The 2021 Population and Housing Census (Απογραφή ΠληθυσμούKατοικιών 2021) is a census in Greece that was conducted by the Hellenic Statistical Authority as part of the wider 2021 European Union census. As with the 2011 census, it enumerates the number of people in the country and surveys the demographic, economic, and social characteristics of the population, as well as the types of building stock available in the country. The census complies with both European Union and United Nations census guidelines. The full set of results will be available by 31 March 2024.
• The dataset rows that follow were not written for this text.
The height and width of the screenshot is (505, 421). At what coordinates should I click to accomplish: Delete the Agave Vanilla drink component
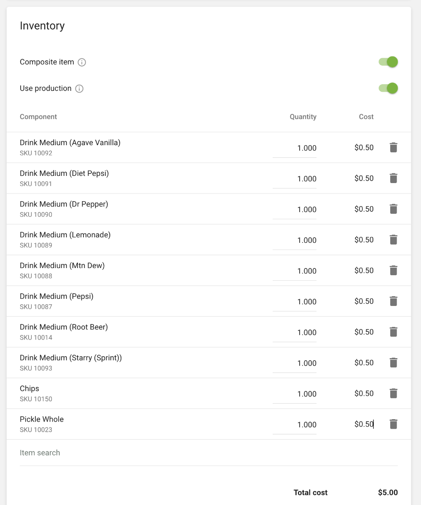click(x=393, y=148)
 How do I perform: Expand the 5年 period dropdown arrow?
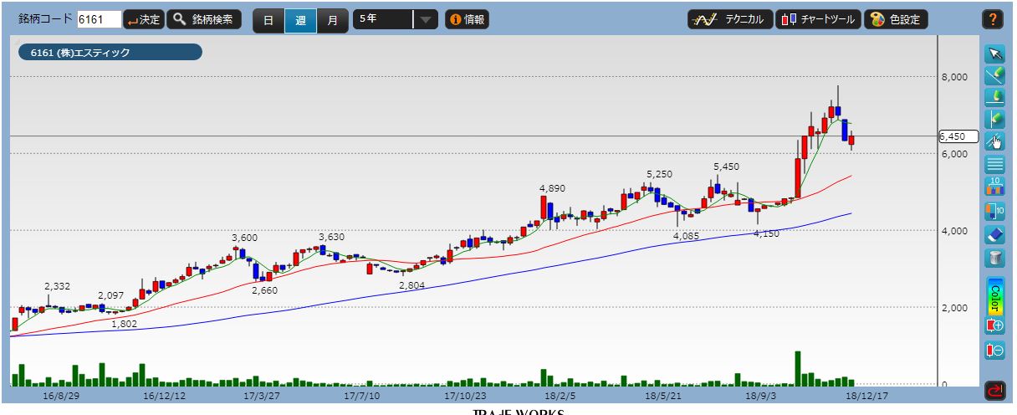click(426, 20)
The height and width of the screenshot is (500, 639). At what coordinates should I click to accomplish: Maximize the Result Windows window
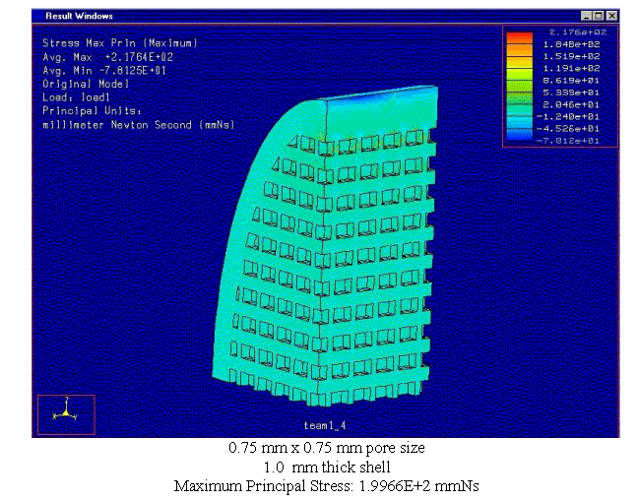click(x=599, y=16)
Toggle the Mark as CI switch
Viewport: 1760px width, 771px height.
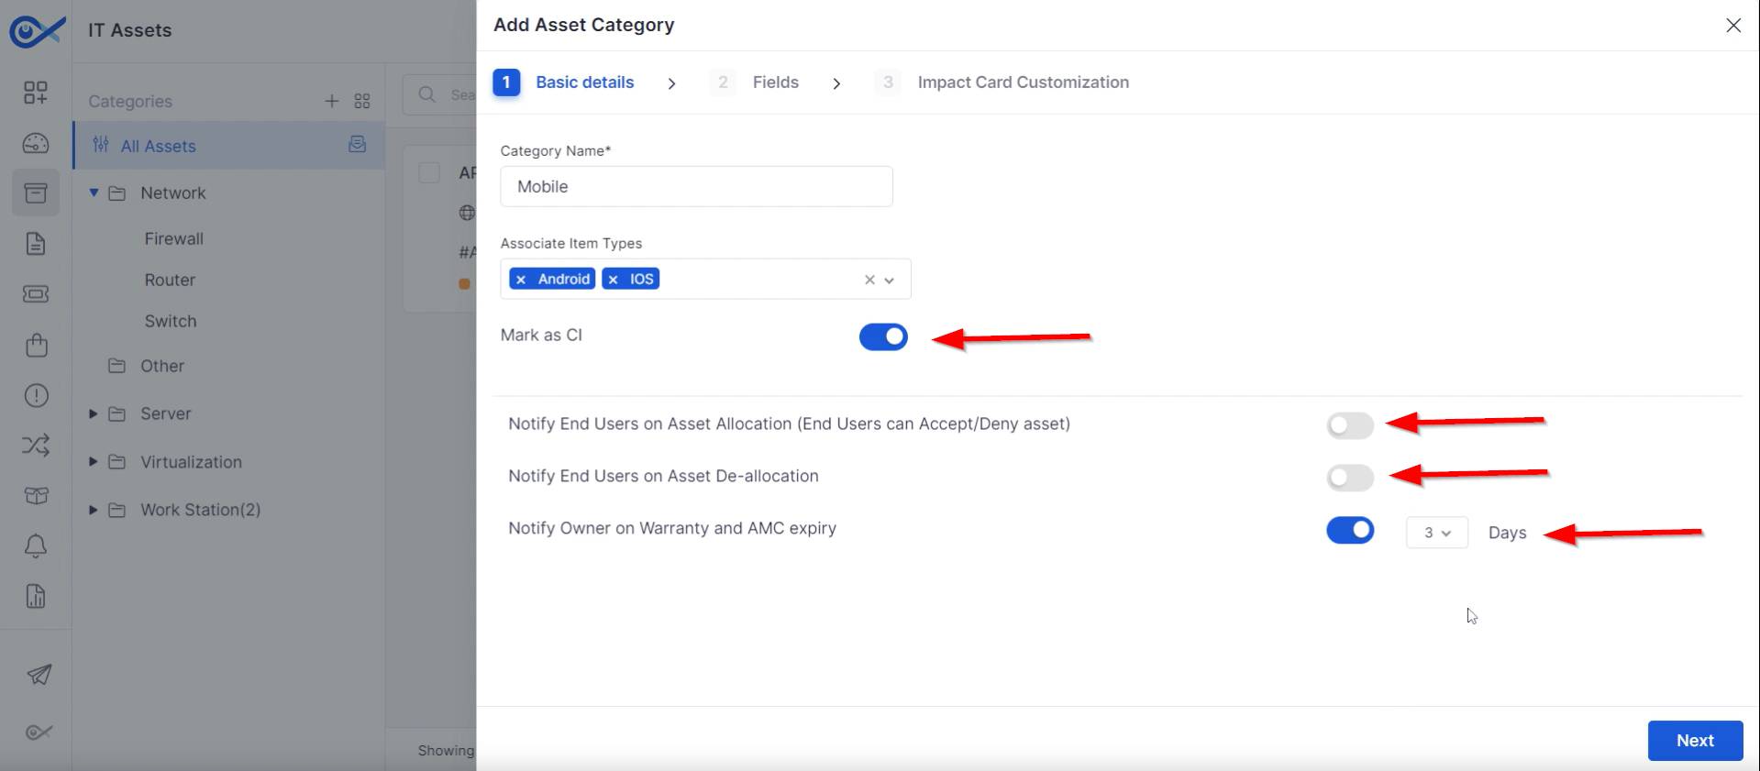tap(883, 336)
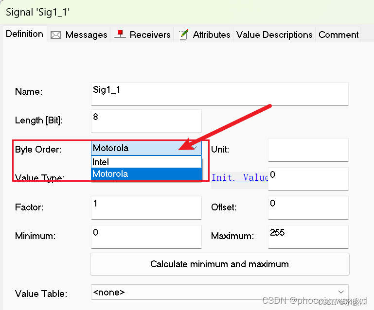Click the pencil notepad Attributes tab icon
This screenshot has height=310, width=374.
coord(184,35)
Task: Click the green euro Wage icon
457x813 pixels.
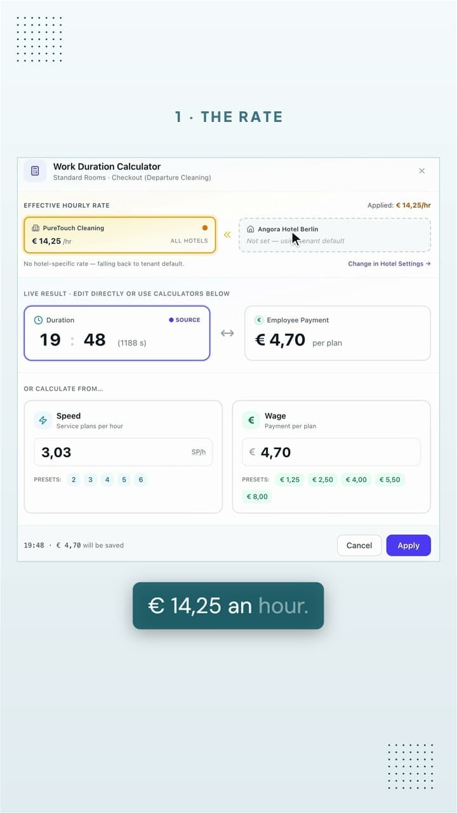Action: (x=251, y=420)
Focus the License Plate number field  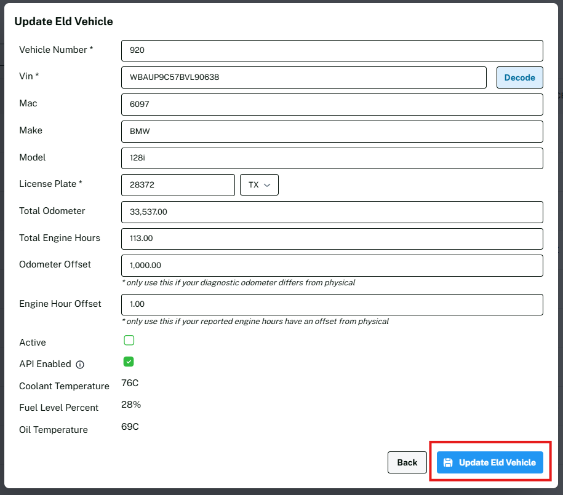[178, 185]
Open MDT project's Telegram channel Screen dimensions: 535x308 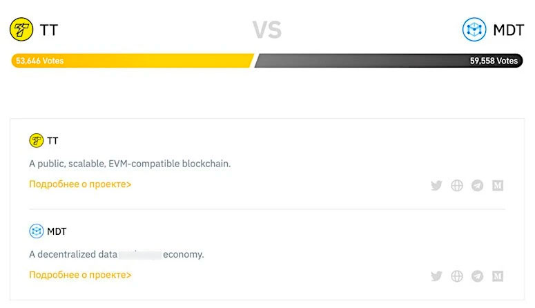click(x=477, y=276)
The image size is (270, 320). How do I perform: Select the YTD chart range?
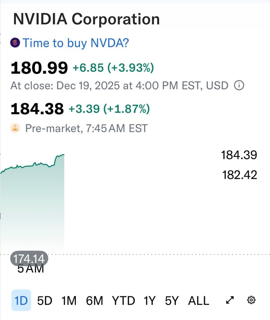click(x=123, y=301)
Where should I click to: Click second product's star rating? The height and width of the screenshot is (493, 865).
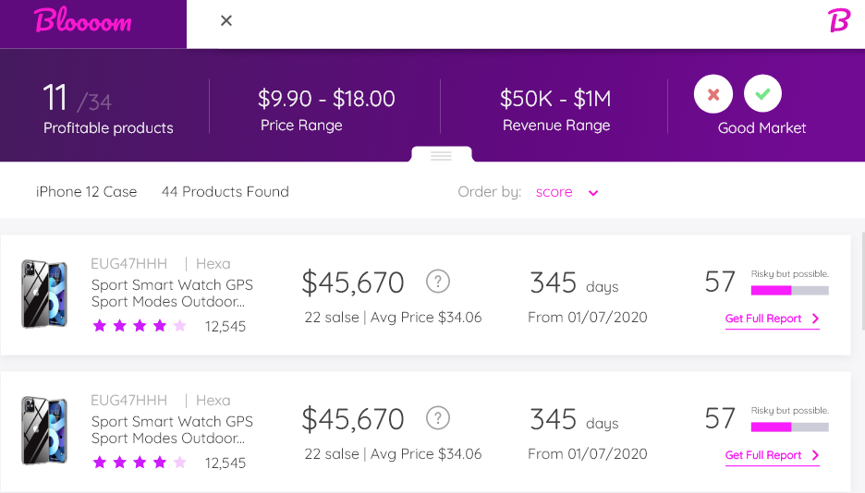[140, 462]
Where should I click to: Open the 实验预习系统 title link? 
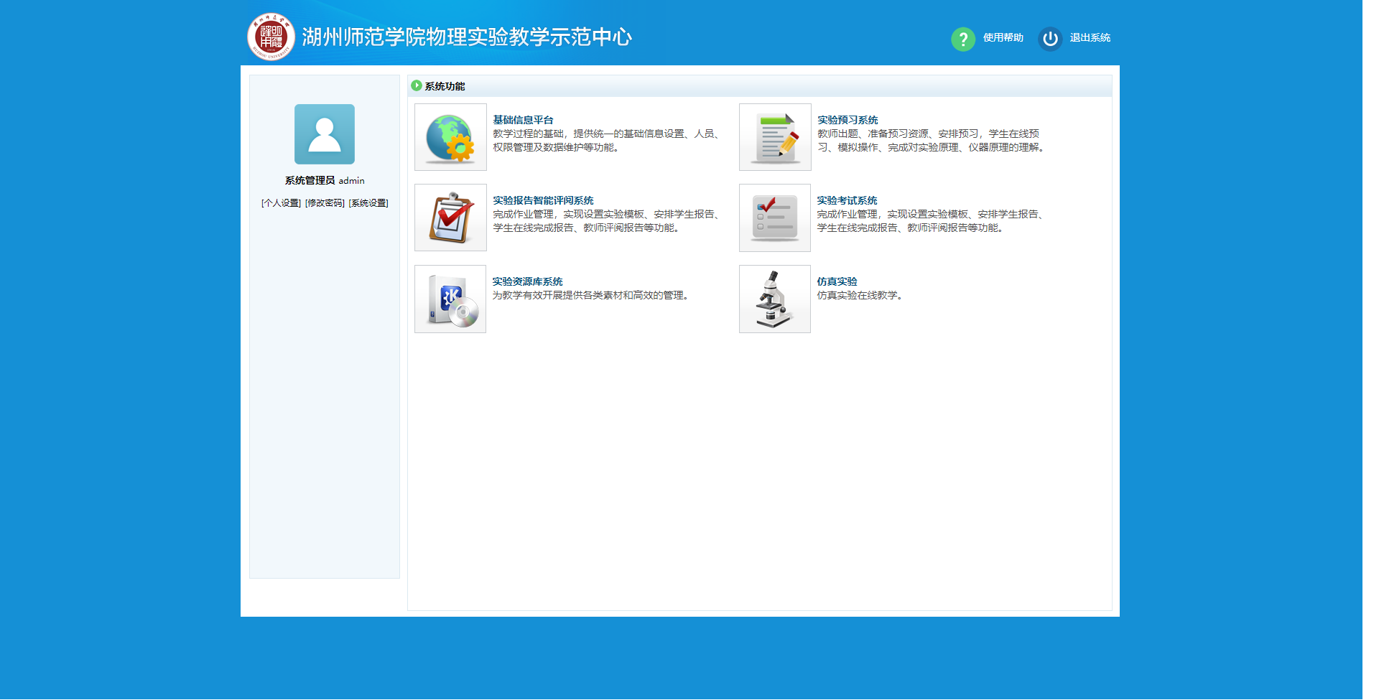click(x=848, y=120)
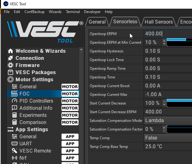Click the house icon beside Welcome & Wizards

(11, 51)
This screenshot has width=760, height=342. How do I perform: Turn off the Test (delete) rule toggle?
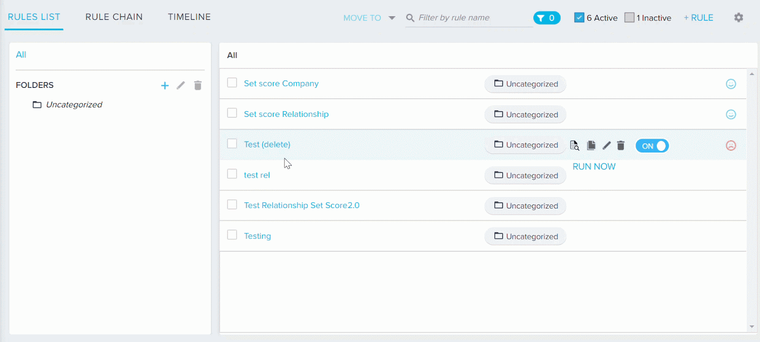point(652,146)
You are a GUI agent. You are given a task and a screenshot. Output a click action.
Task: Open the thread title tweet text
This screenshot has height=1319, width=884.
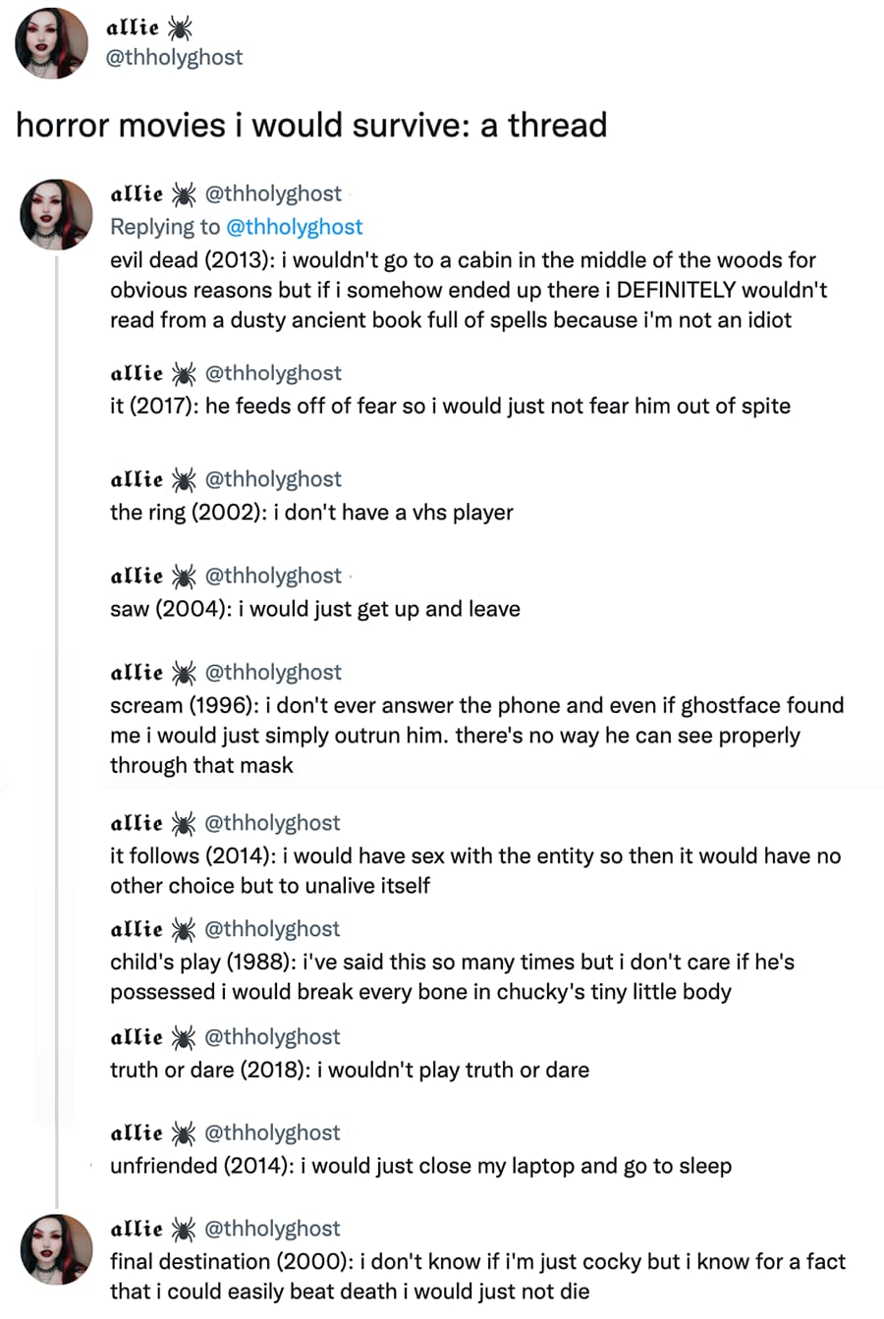[311, 125]
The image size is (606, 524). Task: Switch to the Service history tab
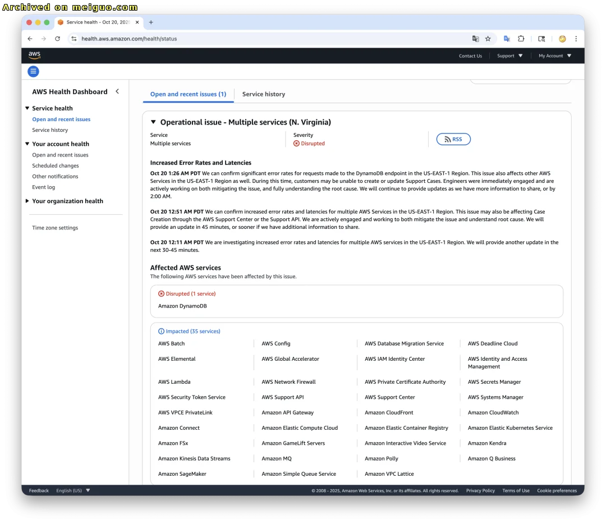(264, 94)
Smartphone and geolocation technologies were utilized in order to carry out the census. A design competition was launched in September 2018, asking university students to design the census logo, and the winner was announced in 2019.

==Background==
The 2011 Greek census showed that the percentage of people of Greece had declined by 0.88%, compared to the 2001 Greek census, to 10,815,197 people. This demographic trend is expected to continue if fertility rates remain low, with the Hellenic Statistical Authority estimating the decline of the total population of Greece to 9.7 million by 2050 in that scenario. Similarly, Eurostat estimates that, without migration, the Greek population will decline to 9.3 million by 2050, and to 8.9 million with lower fertility; the main Eurostat scenario projects the country's population as 9.1 million in 2050.

== Results ==
Official results for permanent population were published on 17 March 2023. A total of 10,482,487 people were counted during the census, denoting a 3.1% decline from the population of the 2011 census. Out of the total number of inhabitants, 5,125,977 (48.9% of the total population) were male and 5,356,510 (51.1% of the total population) were female. The census' results per administrative region are the following:

| Administrative region | 2021 population | 2011 population | Percentage of change |
|---|---|---|---|
| Eastern Macedonia and Thrace | 562,201 | 608,182 | -7.6% |
| Central Macedonia | 1,795,669 | 1,880,058 | -4.6% |
| Western Macedonia | 254,595 | 283,689 | -10.3% |
| Epirus | 319,991 | 336,856 | -5.0% |
| Thessaly | 688,255 | 732,762 | -6.1% |
| Ionian Islands | 204,532 | 207,855 | -1.6% |
| Western Greece | 648,220 | 679,796 | -4.6% |
| Central Greece | 508,254 | 547,390 | -7.1% |
| Attica | 3,814,064 | 3,827,624 | -0.4% |
| Peloponnese | 539,535 | 577,903 | -6.6% |
| North Aegean | 194,943 | 199,231 | -2.2% |
| South Aegean | 327,820 | 308,975 | +6.1% |
| Crete | 624,408 | 623,065 | +0.2% |
| Mount Athos (Autonomous administration) | 1,746 | 1,811 | -3.6% |
| Total | 10,482,487 | 10,815,197 | -3.1% |

== Problems ==
Historically, censuses in Greece have been beset by under-counting issues. The 2021 census reported 10.48 million people, 3.1% less than the 2011 census. It has been argued that the accuracy of the 2021 census is questionable, due to its long duration, the inability of some people to answer it online, some refugees not being counted, the hostility of some people towards the state, land workers not being visited by the census workers and cases of census questionnaires being filled according to information by neighbors.